**YOUR OBJECTIVE**
Copy only those lines which run from the line containing "This screenshot has height=623, width=1812." to the end of the entries below, both inclusive, exactly as written and with no pictures.

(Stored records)
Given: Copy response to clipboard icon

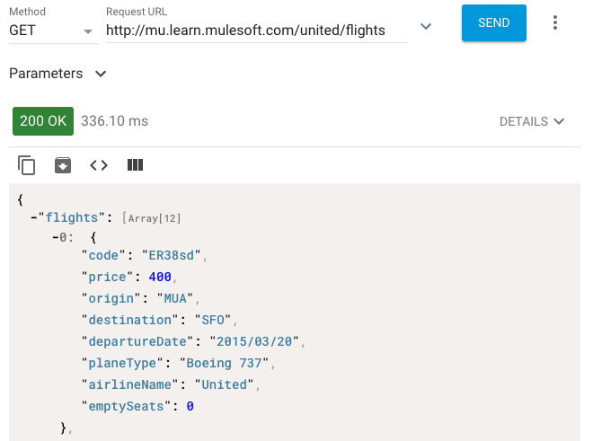Looking at the screenshot, I should tap(26, 165).
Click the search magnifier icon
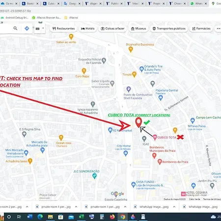Screen dimensions: 221x221 pyautogui.click(x=15, y=28)
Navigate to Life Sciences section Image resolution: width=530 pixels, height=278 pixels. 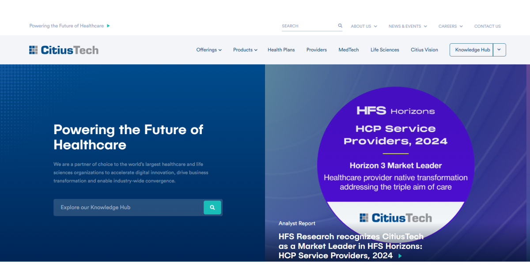click(385, 50)
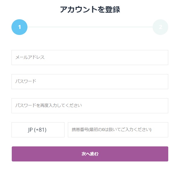Click the progress line between steps
Image resolution: width=177 pixels, height=172 pixels.
90,27
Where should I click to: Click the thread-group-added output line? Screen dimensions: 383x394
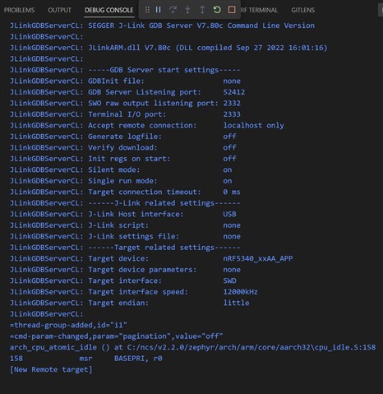click(68, 325)
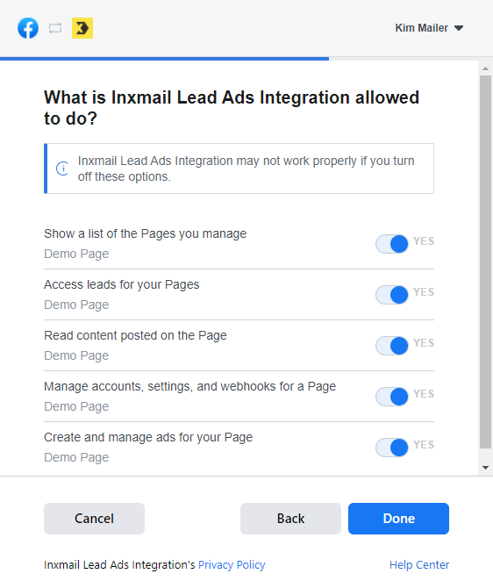Open the Privacy Policy link

point(232,565)
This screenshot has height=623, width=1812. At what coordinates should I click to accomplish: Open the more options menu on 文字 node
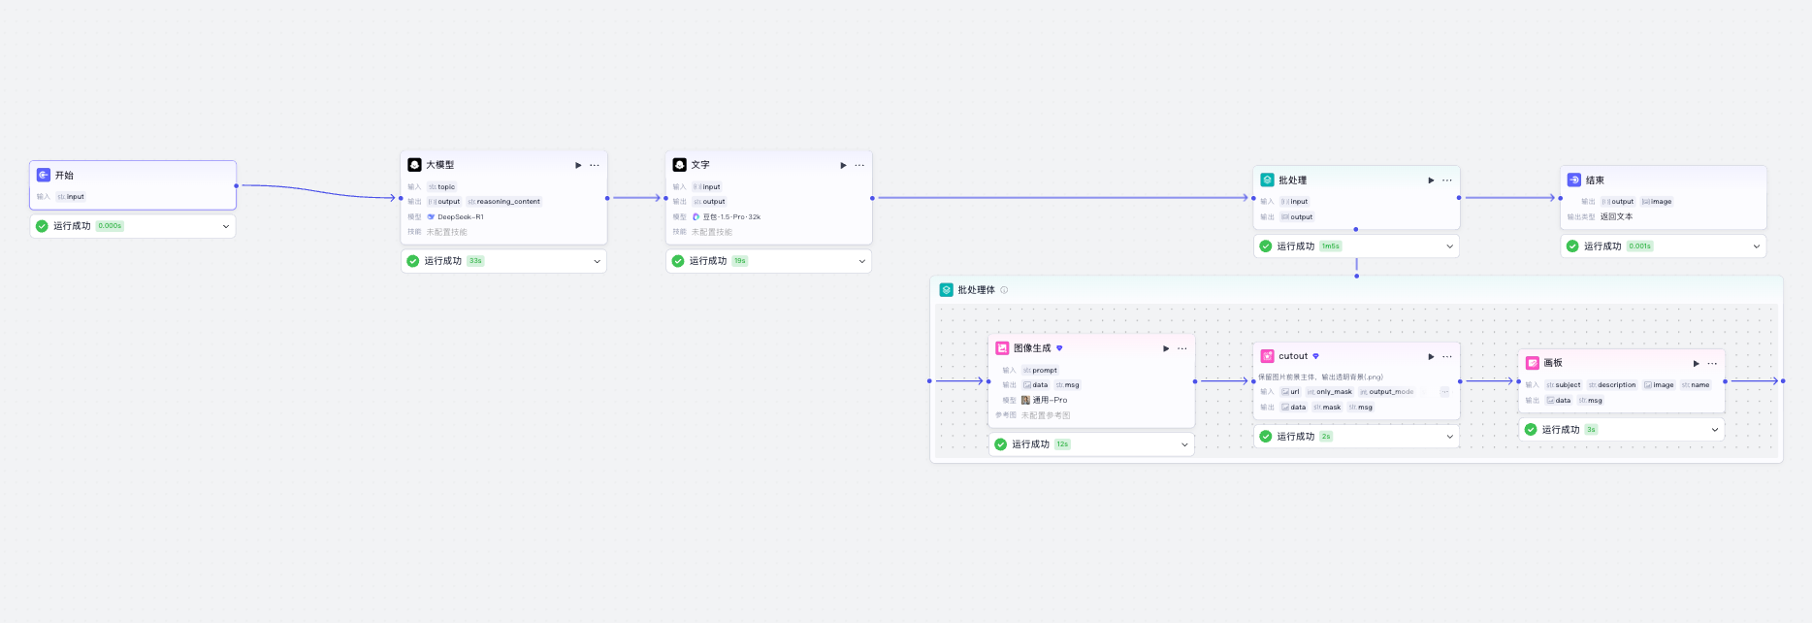pyautogui.click(x=859, y=165)
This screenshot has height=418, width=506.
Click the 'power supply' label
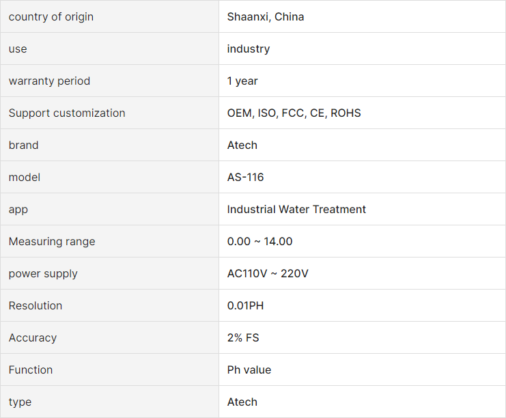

**COMPLETED EXERCISE**
This screenshot has height=623, width=1812. At what coordinates should I click to accomplish: Open the more options menu on 文字 node
pyautogui.click(x=859, y=165)
This screenshot has height=418, width=506.
Click the 'power supply' label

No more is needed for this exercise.